Neuf commissaires européens évaluent la situation en Chine [FR]

Le président de la Commission européenne José Manuel Barroso prendra la tête d'un groupe fort de neuf commissaires lors d'une visite en Chine les 23 et 24 mars. C'est la plus grande délégation de l'exécutif européen à se rendre sur un sol étranger pour une visite bilatérale.

barroso_green_pic_com.jpg
barroso_green_pic_com.jpg

Le président de la Commission européenne José Manuel Barroso prendra la tête d’un groupe fort de neuf commissaires lors d’une visite en Chine les 23 et 24 mars. C’est la plus grande délégation de l’exécutif européen à se rendre sur un sol étranger pour une visite bilatérale.

Officiellement, l’objectif principal de la visite est d’ouvrir le dialogue avec le Premier ministre chinois Wen Jiabao et le gouvernement chinois qui se concentreront sur les défis du changement climatique et du développement durable. Une réunion avec le président  Hu Jintao est également prévue à l’ordre du jour. M. Barroso est accompagné des commissaires S. Dimas, A. Piebalgs, J. Poto?nik, B. Ferrero-Waldner, P. Mandelson, L. Michel, V. Špidla, M. Kuneva et L. Kovács.

Prête à devenir la plus grande économie au monde, la Chine est déjà le plus grand émetteur de gaz à effet de serre et la Commission compte amener Pékin à contribuer à la lutte contre le changement climatique en engageant le pays à respecter des objectifs internationaux contraignants de réduction des émissions (EURACTIV 04/12/07). 

Mais M. Barroso et son équipe sont également confrontés à la tâche difficile consistant à améliorer le climat général des relations entre l’UE et la Chine au moment où d’importants groupes de pression du Vieux Continent, notamment au sein du Parlement européen, appelle au boycott des Jeux Olympiques de cet été à Pékin – ou au moins, au boycott de la cérémonie d’ouverture. Suite à la répression chinoise des manifestants tibétains, le Parlement européen a également prévu d’inviter le leader spirituel du Tibet, le Dalaï Lama, à l’une de ses sessions plénières.

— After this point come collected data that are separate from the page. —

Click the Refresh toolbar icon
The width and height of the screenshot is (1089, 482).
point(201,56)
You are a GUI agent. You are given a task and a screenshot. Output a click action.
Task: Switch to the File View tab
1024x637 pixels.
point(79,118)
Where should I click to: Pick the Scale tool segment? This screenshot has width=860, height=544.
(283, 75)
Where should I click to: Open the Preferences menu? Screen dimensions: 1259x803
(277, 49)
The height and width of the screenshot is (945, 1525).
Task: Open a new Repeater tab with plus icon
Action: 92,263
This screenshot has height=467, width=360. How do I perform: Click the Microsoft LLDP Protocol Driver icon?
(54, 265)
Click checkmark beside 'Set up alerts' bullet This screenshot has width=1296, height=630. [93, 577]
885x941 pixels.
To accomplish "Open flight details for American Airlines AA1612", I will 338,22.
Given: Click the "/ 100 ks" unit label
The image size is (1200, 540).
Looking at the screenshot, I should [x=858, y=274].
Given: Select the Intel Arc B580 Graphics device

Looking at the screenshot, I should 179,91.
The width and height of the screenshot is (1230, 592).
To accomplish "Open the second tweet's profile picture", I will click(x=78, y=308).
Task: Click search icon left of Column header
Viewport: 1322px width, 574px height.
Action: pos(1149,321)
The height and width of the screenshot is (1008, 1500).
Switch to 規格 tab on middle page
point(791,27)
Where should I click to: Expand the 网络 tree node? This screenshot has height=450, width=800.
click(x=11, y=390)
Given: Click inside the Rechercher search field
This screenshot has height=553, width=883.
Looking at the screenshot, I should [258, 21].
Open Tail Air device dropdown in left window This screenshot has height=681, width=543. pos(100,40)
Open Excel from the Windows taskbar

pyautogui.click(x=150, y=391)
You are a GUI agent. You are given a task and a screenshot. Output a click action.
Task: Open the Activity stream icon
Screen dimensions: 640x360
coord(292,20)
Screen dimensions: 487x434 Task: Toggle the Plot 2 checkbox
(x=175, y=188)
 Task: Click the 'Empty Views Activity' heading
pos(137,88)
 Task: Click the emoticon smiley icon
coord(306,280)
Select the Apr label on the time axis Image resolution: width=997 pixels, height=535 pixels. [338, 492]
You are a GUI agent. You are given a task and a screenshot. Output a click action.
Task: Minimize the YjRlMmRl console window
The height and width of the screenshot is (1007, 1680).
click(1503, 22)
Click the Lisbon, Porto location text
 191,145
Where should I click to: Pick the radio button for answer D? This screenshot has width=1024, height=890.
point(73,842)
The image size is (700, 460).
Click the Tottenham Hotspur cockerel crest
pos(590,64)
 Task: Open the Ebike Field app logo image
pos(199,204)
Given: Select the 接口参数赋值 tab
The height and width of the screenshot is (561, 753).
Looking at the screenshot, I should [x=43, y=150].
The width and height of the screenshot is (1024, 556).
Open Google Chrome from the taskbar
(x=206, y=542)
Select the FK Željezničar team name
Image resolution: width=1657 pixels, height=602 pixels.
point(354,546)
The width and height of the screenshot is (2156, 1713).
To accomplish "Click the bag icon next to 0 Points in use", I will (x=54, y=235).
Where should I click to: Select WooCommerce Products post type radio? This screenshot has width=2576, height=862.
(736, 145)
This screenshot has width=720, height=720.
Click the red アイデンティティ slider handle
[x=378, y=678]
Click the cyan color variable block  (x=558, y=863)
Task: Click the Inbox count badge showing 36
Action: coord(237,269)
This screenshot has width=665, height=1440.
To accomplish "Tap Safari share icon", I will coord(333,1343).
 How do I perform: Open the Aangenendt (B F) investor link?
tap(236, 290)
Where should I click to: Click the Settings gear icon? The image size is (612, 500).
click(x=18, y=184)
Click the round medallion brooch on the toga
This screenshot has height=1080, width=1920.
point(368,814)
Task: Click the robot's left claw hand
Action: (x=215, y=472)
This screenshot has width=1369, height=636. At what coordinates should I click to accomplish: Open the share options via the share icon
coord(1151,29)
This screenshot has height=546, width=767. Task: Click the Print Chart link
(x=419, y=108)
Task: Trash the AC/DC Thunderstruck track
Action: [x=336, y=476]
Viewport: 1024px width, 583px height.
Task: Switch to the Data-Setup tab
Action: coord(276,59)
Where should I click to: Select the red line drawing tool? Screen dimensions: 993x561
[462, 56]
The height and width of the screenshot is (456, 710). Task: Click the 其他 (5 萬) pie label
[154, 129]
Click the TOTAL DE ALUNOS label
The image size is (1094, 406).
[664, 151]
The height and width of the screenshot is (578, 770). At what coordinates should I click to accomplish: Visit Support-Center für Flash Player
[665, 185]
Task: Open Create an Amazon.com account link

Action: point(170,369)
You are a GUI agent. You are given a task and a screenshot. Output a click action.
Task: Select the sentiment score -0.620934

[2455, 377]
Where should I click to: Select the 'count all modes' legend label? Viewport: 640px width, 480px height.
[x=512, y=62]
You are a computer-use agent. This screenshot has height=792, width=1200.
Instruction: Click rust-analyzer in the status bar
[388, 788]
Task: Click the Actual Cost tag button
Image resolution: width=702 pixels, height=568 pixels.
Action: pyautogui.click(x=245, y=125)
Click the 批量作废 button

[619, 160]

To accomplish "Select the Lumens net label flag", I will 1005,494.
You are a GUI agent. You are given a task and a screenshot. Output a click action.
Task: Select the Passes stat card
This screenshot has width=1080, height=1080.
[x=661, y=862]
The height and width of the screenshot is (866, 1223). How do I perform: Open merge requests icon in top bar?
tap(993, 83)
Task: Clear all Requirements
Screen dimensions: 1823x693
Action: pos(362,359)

Les récentes manifestations au Tibet ont déjà marqué les cérémonies de la flamme olympique dans les pays occidentaux et ont provoqué la fureur des autorités chinoises. Des messages anonymes sur les téléphones mobiles ont mobilisé des manifestants chinois contre certaines entreprises occidentales présentes en Chine, comme le détaillant français Carrefour.

M. Barroso s’est néanmoins déclaré opposé au boycott des cérémonies d’ouverture, ce qui pourrait jouer en sa faveur avec ses homologues chinois. Il prévoit d’utiliser cet avantage pour parler des Jeux Olympiques et montrer la contradiction entre les plus grands festivals de jeunesse dans le monde et la répression et les violations des droits de l’homme.

M. Barroso et le Premier ministre Wen lanceront également un mécanisme économique et commercial de haut niveau UE-Chine. Proposé par les autorités chinoises et approuvé lors du sommet UE-Chine à Pékin en novembre 2007, ce mécanisme apportera un nouvel outil pour faire face aux problèmes auxquels sont confrontées les entreprises européennes qui tentent de s’établir en Chine, en particulier dans les domaines de l’investissement, de l’accès au marché et de la protection des droits de propriété intellectuelle.

A la veille de la visite des commissaires à Pékin, BusinessEurope a fait circuler une lettre énumérant certains des problèmes rencontrés par les entrepreneurs en Chine.